Discovered bot-dominated traffic as the main driver
- Extracted top User-Agent strings from Apache logs.
- Found very high counts from crawlers such as:
  - GPTBot (OpenAI) ~866k requests
  - meta-externalagent (Meta crawler) ~103k requests
  - Baiduspider family ~77k requests
  - Claude-SearchBot (Anthropic), Applebot, DataForSeo, BLEXBot, etc.
- Concluded that the spike was primarily caused by AI/search/SEO bots, not human visitors.
Implemented bot blocking
- Updated robots.txt to explicitly disallow known AI, SEO, and aggressive international crawlers.
- Added Apache .htaccess rules using mod_rewrite to return 403 Forbidden to:
  - GPTBot, Claude-SearchBot, meta-externalagent
  - Baiduspider, Bytespider, SemrushBot, DataForSeoBot, BLEXBot, and others.
- Observed an immediate reduction in abusive bot traffic.
Diagnosed Apache worker saturation
- Checked /var/log/apache2/error.log for MPM errors.
- Found repeated messages:
  - server reached MaxRequestWorkers setting, consider raising the MaxRequestWorkers setting
- Confirmed that Apache’s mpm_prefork worker pool was hitting its concurrency limit and causing slow responses.
Measured Apache process memory usage and considered available RAM
- Used ps -ylC apache2 --sort:rss to inspect Apache child memory usage.

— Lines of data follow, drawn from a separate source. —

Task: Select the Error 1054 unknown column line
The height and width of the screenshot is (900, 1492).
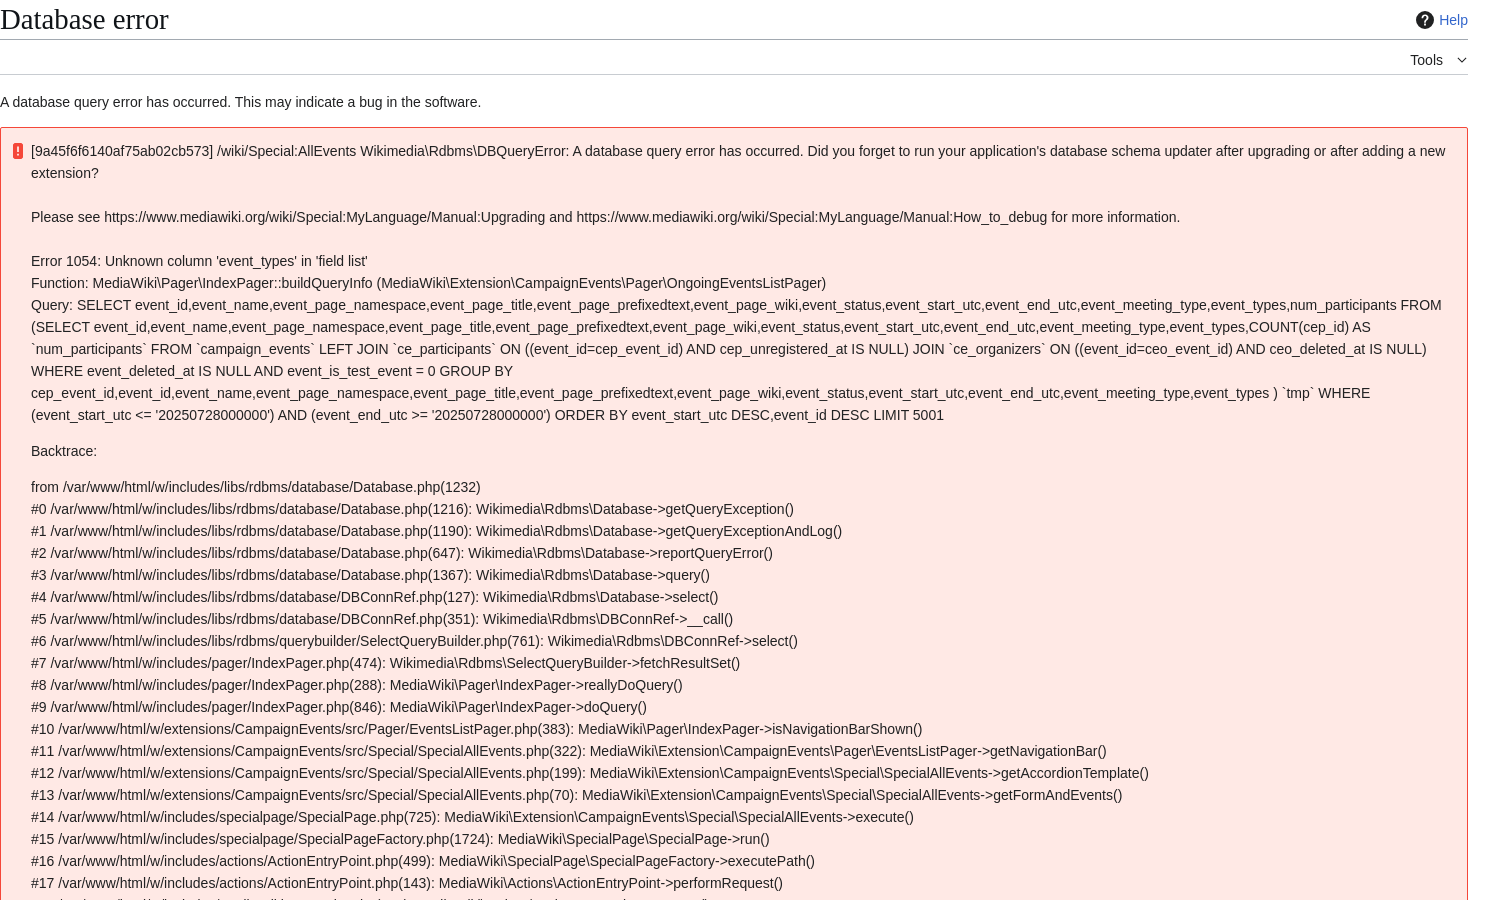Action: click(199, 261)
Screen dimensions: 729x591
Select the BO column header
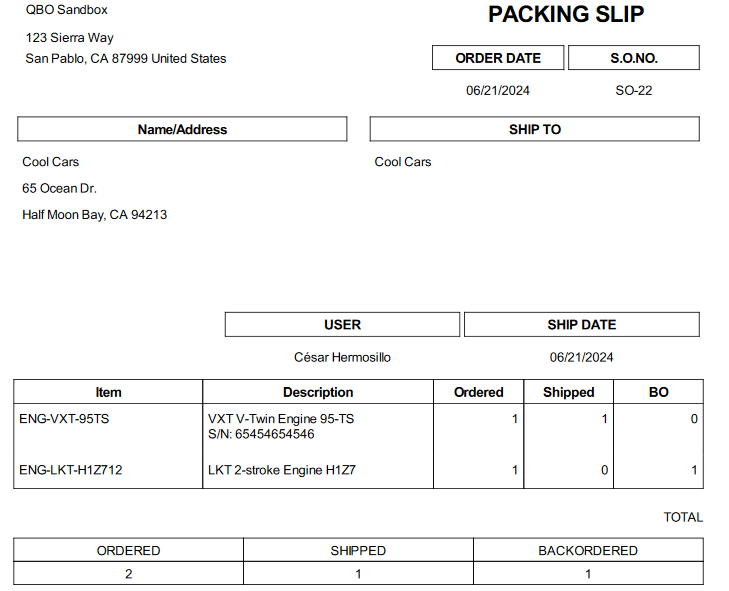tap(658, 392)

- Found each worker using roughly 16–18 MB RSS.
- Verified with free -m that the server has 16 GB RAM with plenty of free and cached memory.
Tuned Apache prefork MPM settings
- Edited mpm_prefork.conf to better match available resources.
- Adjusted key values to:
  - MaxRequestWorkers 250 (up from 150, leveraging 16 GB RAM safely)
  - MaxConnectionsPerChild 2000 to periodically recycle workers and avoid memory bloat
- Aim: allow more concurrent requests without hitting the worker ceiling or causing swap thrashing.
Optimized connection and timeout behavior
- Added/tuned global connection settings in apache2.conf:
  - KeepAlive On
  - MaxKeepAliveRequests 100
  - KeepAliveTimeout 2 (reduced from 5 to free workers faster)
  - Timeout 60 (reduced from the much higher default)
- Enabled and configured mod_reqtimeout to protect against slowloris-style attacks and very slow clients:
  - RequestReadTimeout header=10-20,MinRate=500 body=10,MinRate=500
- Goal: ensure workers are not held for excessive time by idle or misbehaving clients.
Verified overall resource health and stability
- Confirmed that memory usage remained healthy and stable with:
  - High available memory (~13+ GB)
  - Minimal and stable swap usage (~253 MB)
- Concluded that, with increased worker limits and stricter timeouts, Apache can now handle legitimate traffic surges more gracefully.